Wayne Parker is a union man, through and through.
When he and his family go shopping, they check the labels on products and try to buy union-made and U.S.-made. They prefer American-made cars, too: He drives a Saturn; his wife, a Ford.
The family has been true to union causes for so long that Parker said his 15-year-old son won't eat grapes "to this day," a holdover from years of boycotting California grapes to support the United Farm Workers and protest pesticides sprayed in fields that had "babies being born with spina bifida and other horrible defects."
"In his mind, grapes are poison," Parker said proudly of his son.
Parker, 50, is mobilizing against the proposed FTAA pact because he sees free trade as a disaster for American unions and labor, a recipe for depressing U.S. wages and sending U.S. jobs offshore.

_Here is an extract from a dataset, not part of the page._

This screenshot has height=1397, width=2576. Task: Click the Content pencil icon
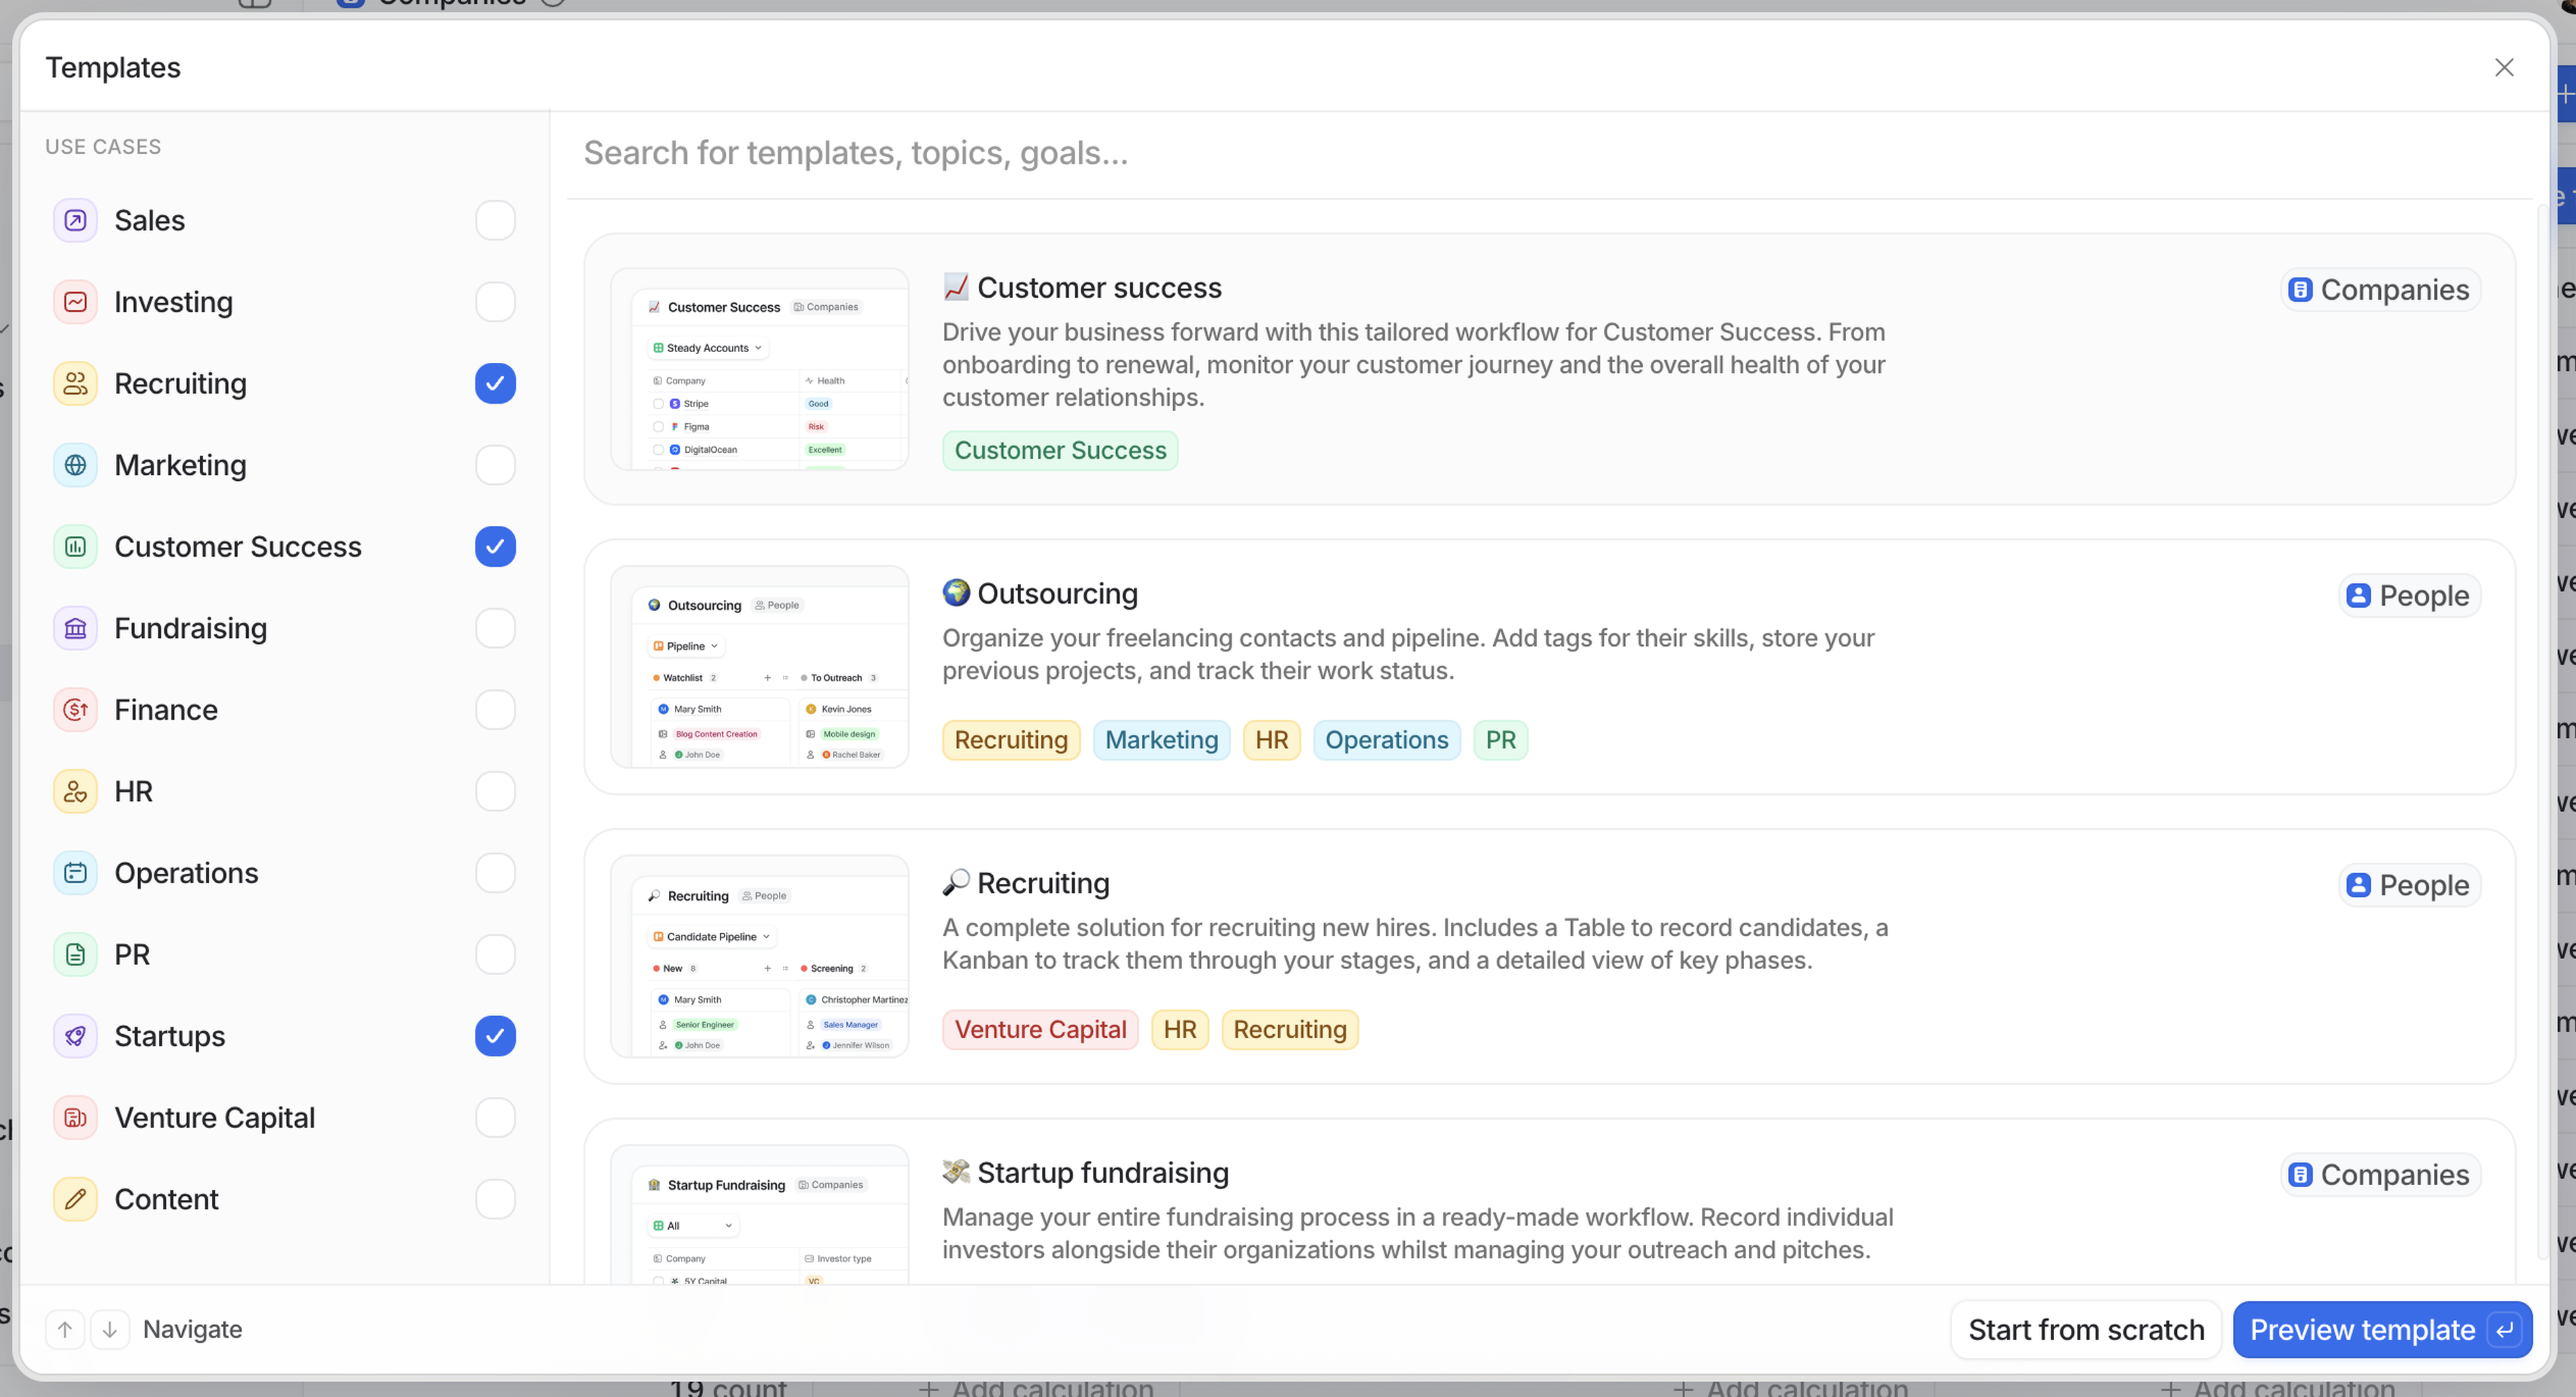click(x=75, y=1199)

"Free trade is like a race to the bottom," he said, echoing a slogan the AFL-CIO has been using since debate on U.S. free trade with Mexico began a decade ago. "It's about increasing profits for corporations and reducing living standards for workers."
Parker believes the North American Free Trade Agreement with Mexico was bad enough, prompting many U.S. manufacturers to move factories to lower-wage Mexico and to chop the high-paying jobs in U.S. manufacturing that helped create America's middle class.
But he sees the 34-nation FTAA as worse, giving companies more options to relocate and to apply a controversial NAFTA provision that allows businesses, in some cases, to challenge local laws they see as blocking free trade and their profits.
"The FTAA will bring in free trade for services, too, so potentially, it could open all government services for bid: education, hospitals, the postal service, water. It could put it all up for sale," Parker said. "These services aren't profit-driven enterprises now, but turning them into businesses, costs would have to go up" for American consumers.
Boosting costs that workers pay and depressing their wages -- that's the opposite of what Parker has pursued for 23 years now, working with the American Postal Workers Union and the AFL-CIO in Palm Beach County, where he was born and continues to live.
The straight-talker has been pushing hard for "living wages," a base pay higher than the federal minimum, so a full-time salary can support a home and family. He recently helped gain a living-wage law for city employees in West Palm Beach. He's seeking a similar law for Palm Beach County, with base pay to start at about $8 an hour.
It was neglect by unions that first propelled Parker to labor activism. He was fresh out of school, just in his 20s, when he lost a job at the U.S. Postal Service after a brief trial period. He appealed the decision to a government board, and within weeks, got his job back. The union didn't help him back then.
"So, I didn't want anyone else to hear, `No, I can't help you,'" he said.
Today, he's spending even his weekends helping to mobilize against free trade, often attending Saturday workshops in Lake Worth to spread the message that U.S. labor is at risk, that NAFTA and the FTAA are stacked toward business interests, not workers' rights.
"Call or write your representatives in Congress because they are the ones who ultimately will ratify an FTAA in 2005," he urges. "And turn out for peaceful, nonviolent protests in Miami in November."
"My prayer would be for unions in each country to do the same," Parker said. "Fight for fair trade, not a free ride for corporations."